# [PROBLEM DETAILS]
Reproduce each line of the material precisely.

# [DATA EXCERPTS]

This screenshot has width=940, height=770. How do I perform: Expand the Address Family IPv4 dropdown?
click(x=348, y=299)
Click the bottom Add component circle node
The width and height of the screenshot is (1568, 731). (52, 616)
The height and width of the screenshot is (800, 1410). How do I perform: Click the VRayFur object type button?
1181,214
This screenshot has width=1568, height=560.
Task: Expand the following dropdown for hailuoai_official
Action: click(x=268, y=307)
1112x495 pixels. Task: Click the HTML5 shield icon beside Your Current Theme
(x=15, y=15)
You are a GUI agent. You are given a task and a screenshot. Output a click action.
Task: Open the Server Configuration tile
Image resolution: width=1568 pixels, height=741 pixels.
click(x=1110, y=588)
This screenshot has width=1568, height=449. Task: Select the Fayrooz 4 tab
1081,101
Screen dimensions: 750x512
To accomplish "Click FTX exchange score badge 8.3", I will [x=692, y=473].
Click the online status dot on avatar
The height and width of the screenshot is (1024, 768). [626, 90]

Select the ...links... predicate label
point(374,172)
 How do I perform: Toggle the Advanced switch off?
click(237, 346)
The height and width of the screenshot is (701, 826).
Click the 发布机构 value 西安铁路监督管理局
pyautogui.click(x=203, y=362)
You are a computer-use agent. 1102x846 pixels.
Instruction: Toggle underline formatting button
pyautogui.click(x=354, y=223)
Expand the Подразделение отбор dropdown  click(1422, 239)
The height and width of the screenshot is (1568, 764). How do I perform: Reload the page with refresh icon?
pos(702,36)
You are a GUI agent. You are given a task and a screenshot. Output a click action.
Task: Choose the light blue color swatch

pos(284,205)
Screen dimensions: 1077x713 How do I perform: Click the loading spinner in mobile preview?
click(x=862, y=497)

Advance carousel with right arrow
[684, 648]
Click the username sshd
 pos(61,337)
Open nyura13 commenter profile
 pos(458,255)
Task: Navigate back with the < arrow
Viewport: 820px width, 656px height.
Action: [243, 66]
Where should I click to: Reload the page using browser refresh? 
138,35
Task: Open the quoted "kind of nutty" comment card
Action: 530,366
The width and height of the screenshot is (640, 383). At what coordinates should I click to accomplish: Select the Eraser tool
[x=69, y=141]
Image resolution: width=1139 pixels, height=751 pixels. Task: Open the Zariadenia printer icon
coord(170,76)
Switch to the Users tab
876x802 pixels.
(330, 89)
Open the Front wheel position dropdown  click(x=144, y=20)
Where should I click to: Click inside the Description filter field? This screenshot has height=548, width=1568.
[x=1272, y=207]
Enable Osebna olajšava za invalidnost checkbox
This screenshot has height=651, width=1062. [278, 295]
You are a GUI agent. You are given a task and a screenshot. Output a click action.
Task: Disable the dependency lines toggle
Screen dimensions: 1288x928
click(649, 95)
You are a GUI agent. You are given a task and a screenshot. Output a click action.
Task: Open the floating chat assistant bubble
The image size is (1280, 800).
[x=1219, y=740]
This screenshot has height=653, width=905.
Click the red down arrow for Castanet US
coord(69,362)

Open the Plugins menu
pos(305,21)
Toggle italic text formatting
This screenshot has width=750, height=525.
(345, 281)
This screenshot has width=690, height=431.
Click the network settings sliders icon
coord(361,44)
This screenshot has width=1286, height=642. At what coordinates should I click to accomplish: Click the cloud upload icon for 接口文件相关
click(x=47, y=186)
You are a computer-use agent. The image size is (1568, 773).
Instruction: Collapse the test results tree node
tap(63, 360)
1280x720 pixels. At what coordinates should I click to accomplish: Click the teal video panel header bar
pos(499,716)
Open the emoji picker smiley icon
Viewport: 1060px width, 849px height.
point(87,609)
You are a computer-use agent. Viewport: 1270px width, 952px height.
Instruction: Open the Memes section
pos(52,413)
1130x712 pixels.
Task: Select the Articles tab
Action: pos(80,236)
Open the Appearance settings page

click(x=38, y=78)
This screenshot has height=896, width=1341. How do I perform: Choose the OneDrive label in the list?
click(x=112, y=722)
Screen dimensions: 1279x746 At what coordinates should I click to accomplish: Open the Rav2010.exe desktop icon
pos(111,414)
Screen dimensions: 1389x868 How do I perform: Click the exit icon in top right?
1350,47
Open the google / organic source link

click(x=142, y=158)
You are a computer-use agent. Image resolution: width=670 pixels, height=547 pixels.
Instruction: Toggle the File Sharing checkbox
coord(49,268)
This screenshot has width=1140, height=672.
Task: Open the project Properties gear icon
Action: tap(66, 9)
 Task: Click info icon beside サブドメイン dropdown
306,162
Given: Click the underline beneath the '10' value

# [RESPONSE TO THE EXERCISE]
This screenshot has width=940, height=770. How do I perform: Expand the Address Family IPv4 dropdown?
click(x=348, y=299)
Click the bottom Add component circle node
The width and height of the screenshot is (1568, 731). (52, 616)
The height and width of the screenshot is (800, 1410). How do I perform: Click the VRayFur object type button?
1181,214
This screenshot has width=1568, height=560.
Task: Expand the following dropdown for hailuoai_official
Action: click(x=268, y=307)
1112x495 pixels. Task: Click the HTML5 shield icon beside Your Current Theme
(x=15, y=15)
You are a GUI agent. You are given a task and a screenshot. Output a click action.
Task: Open the Server Configuration tile
Image resolution: width=1568 pixels, height=741 pixels.
click(x=1110, y=588)
This screenshot has width=1568, height=449. Task: Select the Fayrooz 4 tab
1081,101
Screen dimensions: 750x512
To accomplish "Click FTX exchange score badge 8.3", I will [x=692, y=473].
Click the online status dot on avatar
The height and width of the screenshot is (1024, 768). [626, 90]

Select the ...links... predicate label
point(374,172)
 How do I perform: Toggle the Advanced switch off?
click(237, 346)
The height and width of the screenshot is (701, 826).
Click the 发布机构 value 西安铁路监督管理局
pyautogui.click(x=203, y=362)
You are a computer-use agent. 1102x846 pixels.
Instruction: Toggle underline formatting button
pyautogui.click(x=354, y=223)
Expand the Подразделение отбор dropdown  click(1422, 239)
The height and width of the screenshot is (1568, 764). How do I perform: Reload the page with refresh icon?
pos(702,36)
You are a GUI agent. You are given a task and a screenshot. Output a click action.
Task: Choose the light blue color swatch

pos(284,205)
Screen dimensions: 1077x713 How do I perform: Click the loading spinner in mobile preview?
click(x=862, y=497)

Advance carousel with right arrow
[684, 648]
Click the username sshd
 pos(61,337)
Open nyura13 commenter profile
 pos(458,255)
Task: Navigate back with the < arrow
Viewport: 820px width, 656px height.
Action: [243, 66]
Where should I click to: Reload the page using browser refresh? 
138,35
Task: Open the quoted "kind of nutty" comment card
Action: 530,366
The width and height of the screenshot is (640, 383). At what coordinates should I click to accomplish: Select the Eraser tool
[x=69, y=141]
Image resolution: width=1139 pixels, height=751 pixels. Task: Open the Zariadenia printer icon
coord(170,76)
Switch to the Users tab
876x802 pixels.
(330, 89)
Open the Front wheel position dropdown  click(x=144, y=20)
Where should I click to: Click inside the Description filter field? This screenshot has height=548, width=1568.
[x=1272, y=207]
Enable Osebna olajšava za invalidnost checkbox
This screenshot has height=651, width=1062. [278, 295]
You are a GUI agent. You are given a task and a screenshot. Output a click action.
Task: Disable the dependency lines toggle
Screen dimensions: 1288x928
click(649, 95)
You are a GUI agent. You are given a task and a screenshot. Output a click action.
Task: Open the floating chat assistant bubble
The image size is (1280, 800).
[x=1219, y=740]
This screenshot has height=653, width=905.
Click the red down arrow for Castanet US
coord(69,362)

Open the Plugins menu
pos(305,21)
Toggle italic text formatting
This screenshot has width=750, height=525.
(345, 281)
This screenshot has width=690, height=431.
Click the network settings sliders icon
coord(361,44)
This screenshot has width=1286, height=642. At what coordinates should I click to accomplish: Click the cloud upload icon for 接口文件相关
click(x=47, y=186)
You are a computer-use agent. The image size is (1568, 773).
Instruction: Collapse the test results tree node
tap(63, 360)
1280x720 pixels. At what coordinates should I click to accomplish: Click the teal video panel header bar
pos(499,716)
Open the emoji picker smiley icon
Viewport: 1060px width, 849px height.
point(87,609)
You are a computer-use agent. Viewport: 1270px width, 952px height.
Instruction: Open the Memes section
pos(52,413)
1130x712 pixels.
Task: Select the Articles tab
Action: pos(80,236)
Open the Appearance settings page

click(x=38, y=78)
This screenshot has height=896, width=1341. How do I perform: Choose the OneDrive label in the list?
click(x=112, y=722)
Screen dimensions: 1279x746 At what coordinates should I click to accomplish: Open the Rav2010.exe desktop icon
pos(111,414)
Screen dimensions: 1389x868 How do I perform: Click the exit icon in top right?
1350,47
Open the google / organic source link

click(x=142, y=158)
You are a computer-use agent. Image resolution: width=670 pixels, height=547 pixels.
Instruction: Toggle the File Sharing checkbox
coord(49,268)
This screenshot has width=1140, height=672.
Task: Open the project Properties gear icon
Action: tap(66, 9)
 Task: Click info icon beside サブドメイン dropdown
306,162
Given: Click the underline beneath the '10' value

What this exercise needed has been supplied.